REQUIRED ACTION:
Reproduce the data in its entirety, exactly as written.
◇ ◇ ◇ ◇ ◇
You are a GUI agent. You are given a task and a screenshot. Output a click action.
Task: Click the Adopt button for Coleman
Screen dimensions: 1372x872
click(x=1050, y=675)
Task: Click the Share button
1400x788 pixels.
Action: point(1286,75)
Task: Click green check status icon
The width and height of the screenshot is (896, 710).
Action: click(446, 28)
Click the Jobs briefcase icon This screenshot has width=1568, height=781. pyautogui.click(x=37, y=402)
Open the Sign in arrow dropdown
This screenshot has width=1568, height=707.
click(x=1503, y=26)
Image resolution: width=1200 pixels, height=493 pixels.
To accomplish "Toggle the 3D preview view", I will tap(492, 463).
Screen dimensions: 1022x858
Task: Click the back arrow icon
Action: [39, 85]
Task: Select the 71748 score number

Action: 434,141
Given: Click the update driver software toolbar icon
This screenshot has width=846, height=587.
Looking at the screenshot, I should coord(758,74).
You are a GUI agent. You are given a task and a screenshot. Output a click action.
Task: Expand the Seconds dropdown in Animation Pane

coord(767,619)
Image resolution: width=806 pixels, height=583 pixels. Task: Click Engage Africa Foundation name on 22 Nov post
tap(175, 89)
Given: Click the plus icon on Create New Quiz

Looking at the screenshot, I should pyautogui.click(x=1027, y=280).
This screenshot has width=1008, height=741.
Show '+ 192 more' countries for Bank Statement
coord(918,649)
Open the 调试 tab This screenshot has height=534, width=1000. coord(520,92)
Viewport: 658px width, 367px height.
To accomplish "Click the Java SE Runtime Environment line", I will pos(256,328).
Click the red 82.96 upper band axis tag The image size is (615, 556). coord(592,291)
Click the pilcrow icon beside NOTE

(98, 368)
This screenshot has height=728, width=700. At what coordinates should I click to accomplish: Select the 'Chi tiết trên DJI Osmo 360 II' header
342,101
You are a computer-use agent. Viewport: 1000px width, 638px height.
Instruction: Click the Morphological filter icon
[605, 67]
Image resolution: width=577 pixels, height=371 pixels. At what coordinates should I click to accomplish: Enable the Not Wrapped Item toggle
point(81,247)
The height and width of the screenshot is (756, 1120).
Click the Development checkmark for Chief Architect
◇ ◇ ◇ ◇ ◇
RESPONSE AREA:
You are a GUI agent. You are given a task and a screenshot. Output a click action.
Task: Click the Adopt button for Coleman
Screen dimensions: 1372x872
click(x=1050, y=675)
Task: Click the Share button
1400x788 pixels.
Action: point(1286,75)
Task: Click green check status icon
The width and height of the screenshot is (896, 710).
Action: click(446, 28)
Click the Jobs briefcase icon This screenshot has width=1568, height=781. pyautogui.click(x=37, y=402)
Open the Sign in arrow dropdown
This screenshot has width=1568, height=707.
click(x=1503, y=26)
Image resolution: width=1200 pixels, height=493 pixels.
To accomplish "Toggle the 3D preview view", I will tap(492, 463).
Screen dimensions: 1022x858
Task: Click the back arrow icon
Action: [39, 85]
Task: Select the 71748 score number

Action: 434,141
Given: Click the update driver software toolbar icon
This screenshot has width=846, height=587.
Looking at the screenshot, I should coord(758,74).
You are a GUI agent. You are given a task and a screenshot. Output a click action.
Task: Expand the Seconds dropdown in Animation Pane

coord(767,619)
Image resolution: width=806 pixels, height=583 pixels. Task: Click Engage Africa Foundation name on 22 Nov post
tap(175, 89)
Given: Click the plus icon on Create New Quiz

Looking at the screenshot, I should pyautogui.click(x=1027, y=280).
This screenshot has width=1008, height=741.
Show '+ 192 more' countries for Bank Statement
coord(918,649)
Open the 调试 tab This screenshot has height=534, width=1000. coord(520,92)
Viewport: 658px width, 367px height.
To accomplish "Click the Java SE Runtime Environment line", I will pos(256,328).
Click the red 82.96 upper band axis tag The image size is (615, 556). coord(592,291)
Click the pilcrow icon beside NOTE

(98, 368)
This screenshot has height=728, width=700. At what coordinates should I click to accomplish: Select the 'Chi tiết trên DJI Osmo 360 II' header
342,101
You are a computer-use agent. Viewport: 1000px width, 638px height.
Instruction: Click the Morphological filter icon
[605, 67]
Image resolution: width=577 pixels, height=371 pixels. At what coordinates should I click to accomplish: Enable the Not Wrapped Item toggle
point(81,247)
The height and width of the screenshot is (756, 1120).
Click the Development checkmark for Chief Architect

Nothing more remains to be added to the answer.